En el medio de la polémica por la filtración de un documento interno del Frente en el que se manejan varias alternativas para financiar el gasto público, Moreira se despachó con un par de tesis de alta economía: 1) si se reduce la tasa de crecimiento hay que aumentar impuestos, y 2) si no se puede mejorar más la calidad de la recaudación, entonces hay que aumentarla. Tales tesis bien pueden acercar a la politóloga al Nobel de Economía, al menos cuando la Academia de Ciencias de Suecia quede en manos de chavistas o kirchneristas.
En la mirada de Moreira, la riqueza de los particulares no parece más que una gigantesca bolsa de la cual se puede manotear lo que se necesite, en atención a satisfacer las demandas del gasto social. Como el capitalismo es intrínsecamente injusto, toda moneda que se pueda quitar de manos de los que tienen más para distribuir entre los que tienen menos, será un acto de justicia redistributiva de una legitimidad autoevidente.

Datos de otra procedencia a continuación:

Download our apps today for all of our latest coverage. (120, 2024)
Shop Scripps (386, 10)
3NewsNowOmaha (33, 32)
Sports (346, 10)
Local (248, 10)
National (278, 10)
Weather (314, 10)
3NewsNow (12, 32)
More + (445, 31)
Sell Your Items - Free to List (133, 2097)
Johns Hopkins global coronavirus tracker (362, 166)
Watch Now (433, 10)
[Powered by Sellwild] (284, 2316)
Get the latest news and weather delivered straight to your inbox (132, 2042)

Los sectores moderados del Frente comparten esta mirada pero son más responsables e ilustrados: buscan el punto en el que pueden desplumar al ganso sin que sus graznidos se vuelvan ensordecedores.

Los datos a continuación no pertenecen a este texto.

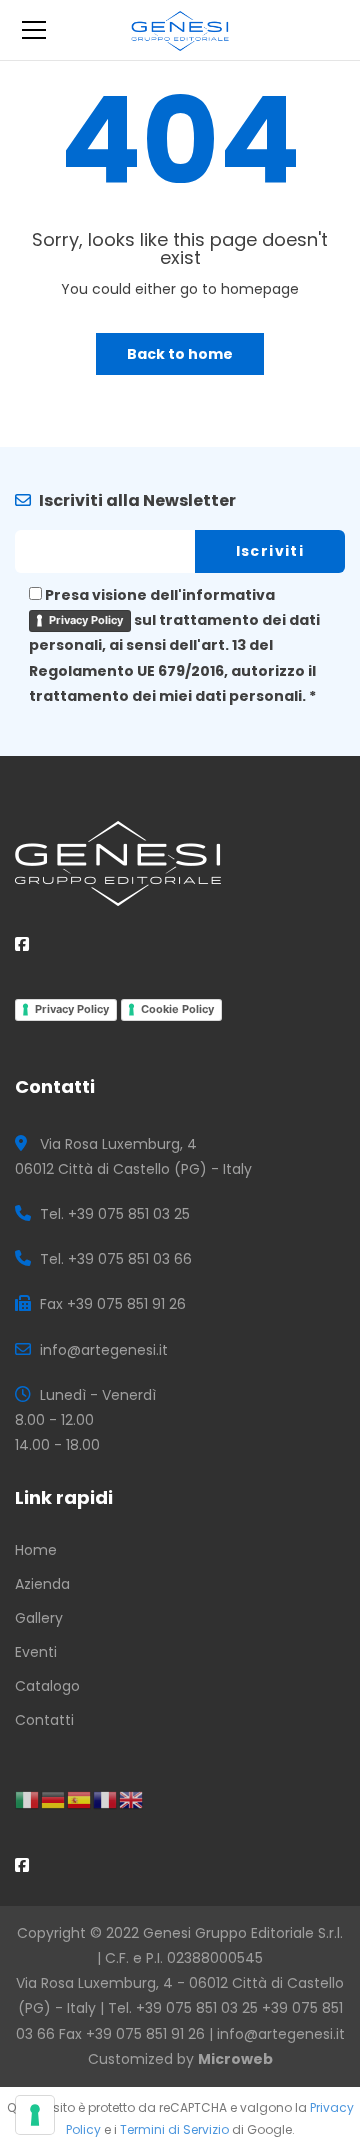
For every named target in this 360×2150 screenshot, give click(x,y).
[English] (132, 1799)
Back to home (180, 354)
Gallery (39, 1618)
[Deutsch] (54, 1799)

No hay antecedentes en la historia tributaria de un gobierno que haya reconocido que parte del dinero de los impuestos va a destinarse a gastos tales como comprar aviones viejos, contratar amigotes y conmilitones desocupados o financiar la propaganda y el clientelismo.
¿En qué se gasta el dinero de nuestros impuestos? ¿Cuánto llega efectivamente a quienes más lo necesitan y cuánto queda por el camino, ya sea por ineficiencia o picardía? ¿Cuánto cuestan en realidad los servicios que se nos devuelve a cambio de lo que pagamos?
Hace unos días le pregunté a un senador si el Estado producía indicadores que permitan a los parlamentarios y a los ciudadanos, tener un verdadero control de lo que se hace con nuestro dinero. El legislador rompió a reír. Salvo en contadas excepciones, no existe ninguna forma de tener estos datos.
La excusa (siempre hay una) puede ser la dimensión, la diversidad y la complejidad administrativa del aparato estatal. Sin embargo, hay empresas multinacionales que manejan un capital superior al PBI uruguayo, y tienen operaciones en varios países y en diversas ramas productivas. Nada de eso es obstáculo para que los accionistas conozcan, de manos de sus administradores, qué se hace con su dinero.
Los impuestos existen básicamente por dos razones: costear los gastos del gobierno y ofrecer ciertos servicios básicos. Sin embargo, ni el costo de administración, ni la calidad del gasto ni las contraprestaciones que recibimos a cambio de nuestro dinero son temas de debate público.
Si los gobernantes y parlamentarios uruguayos no han generado estos insumos, es por pura desidia o complicidad con el despilfarro. Ojalá que los impuestos vuelvan a ser tema de campaña pero con una perspectiva más técnica y exigente, que sirva para potenciar la calidad democrática del país.